Element mobility and scale of mass transport in the formation of quartz veins during regional metamorphism of the Waits River Formation, east-central Vermont

Abstract

Veins and adjacent alteration selvages in the Waits River Formation were investigated to determine whether associated mass transfer was due primarily to large-scale advection or small-scale diffusion. Samples of the vein, selvage, and adjacent wall rock were collected from the earliest and most numerous generation of veins in pelite and carbonate hosts from outcrops in the chlorite and the kyanite zones.
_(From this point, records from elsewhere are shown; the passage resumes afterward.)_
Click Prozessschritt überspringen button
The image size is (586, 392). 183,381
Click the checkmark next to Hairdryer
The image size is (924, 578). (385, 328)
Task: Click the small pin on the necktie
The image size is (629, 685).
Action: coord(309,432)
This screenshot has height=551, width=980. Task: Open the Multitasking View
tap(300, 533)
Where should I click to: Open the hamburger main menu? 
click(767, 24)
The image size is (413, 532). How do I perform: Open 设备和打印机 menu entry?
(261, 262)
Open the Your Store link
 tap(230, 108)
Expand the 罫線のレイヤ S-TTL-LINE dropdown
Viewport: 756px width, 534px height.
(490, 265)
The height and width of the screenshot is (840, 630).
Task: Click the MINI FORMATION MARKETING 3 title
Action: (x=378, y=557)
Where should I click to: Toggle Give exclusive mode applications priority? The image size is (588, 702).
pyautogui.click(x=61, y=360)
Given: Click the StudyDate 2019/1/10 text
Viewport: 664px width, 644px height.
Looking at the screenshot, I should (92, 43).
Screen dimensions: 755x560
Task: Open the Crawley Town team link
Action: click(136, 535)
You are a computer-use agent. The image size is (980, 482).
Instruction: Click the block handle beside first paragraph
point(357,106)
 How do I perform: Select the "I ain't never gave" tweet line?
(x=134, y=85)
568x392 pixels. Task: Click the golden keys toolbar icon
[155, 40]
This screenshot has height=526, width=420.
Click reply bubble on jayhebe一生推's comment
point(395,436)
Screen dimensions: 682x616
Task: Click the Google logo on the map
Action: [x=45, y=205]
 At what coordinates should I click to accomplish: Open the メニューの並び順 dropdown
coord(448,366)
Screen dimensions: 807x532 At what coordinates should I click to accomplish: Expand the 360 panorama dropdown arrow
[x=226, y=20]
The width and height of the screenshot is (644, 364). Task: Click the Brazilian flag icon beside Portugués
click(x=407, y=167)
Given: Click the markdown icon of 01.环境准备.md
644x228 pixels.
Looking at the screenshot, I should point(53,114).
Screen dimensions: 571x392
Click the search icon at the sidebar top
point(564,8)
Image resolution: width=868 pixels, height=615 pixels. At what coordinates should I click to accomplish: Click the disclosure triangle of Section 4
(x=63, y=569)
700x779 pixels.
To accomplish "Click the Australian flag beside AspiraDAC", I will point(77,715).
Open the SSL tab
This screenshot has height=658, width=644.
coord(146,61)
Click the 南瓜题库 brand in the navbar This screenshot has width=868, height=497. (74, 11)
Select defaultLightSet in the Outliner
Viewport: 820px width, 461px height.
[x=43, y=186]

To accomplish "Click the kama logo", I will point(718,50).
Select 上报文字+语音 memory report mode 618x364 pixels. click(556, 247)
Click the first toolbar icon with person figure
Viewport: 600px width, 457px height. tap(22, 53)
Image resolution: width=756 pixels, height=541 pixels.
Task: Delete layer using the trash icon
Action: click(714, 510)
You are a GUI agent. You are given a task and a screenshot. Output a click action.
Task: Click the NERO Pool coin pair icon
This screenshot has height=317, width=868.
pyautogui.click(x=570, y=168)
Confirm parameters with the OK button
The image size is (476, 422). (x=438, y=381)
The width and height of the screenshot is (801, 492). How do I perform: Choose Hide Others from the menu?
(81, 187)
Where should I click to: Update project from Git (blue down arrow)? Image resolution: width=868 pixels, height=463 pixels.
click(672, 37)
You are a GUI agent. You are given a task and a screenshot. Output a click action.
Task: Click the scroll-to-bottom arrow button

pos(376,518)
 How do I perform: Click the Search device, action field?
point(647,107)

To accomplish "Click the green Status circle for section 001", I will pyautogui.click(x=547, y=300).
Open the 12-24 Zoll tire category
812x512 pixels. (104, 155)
Bulk compositions of selvages and unaltered wall rocks were compared using a reference frame defined by a combination of Zr, Ti, REEs, and U. Selvages from both outcrops typically exhibit losses of Si, K, Ba, and Rb relative to unaltered wall rock. Kyanite zone selvages show losses in Mg and Cs in addition. Differences in K, Ba, Rb, Cs, and Mg between the vein-selvage system as a whole and adjacent unaltered wall rock are possibly accounted for by development of micas in veins. The addition of Si and Ca to veins is not balanced by removal of Si and Ca from the selvages. Vein-selvage systems contain more Si than wall rock, with an overall addition of ≈40 mg Si/cm3 to the chlorite zone and ≈55 mg Si/cm3 to the kyanite zone. Mass balance of Si at the outcrop scale requires that >90% of the Si in quartz veins was derived externally. Quartz veins studied formed primarily by fluid flow and large-scale advective mass transfer with a relatively minor component of local mass transport by diffusion. The estimated time-integrated fluid flux necessary to produce the observed amount of quartz in veins in an entire outcrop is ≈2-6·106 cm3 fluid/cm2 rock. Mineral inclusions in garnet and fracturing of garnets adjacent to veins indicate that formation of selvages and veins initiated prior to formation of garnet and continued after the end of garnet growth.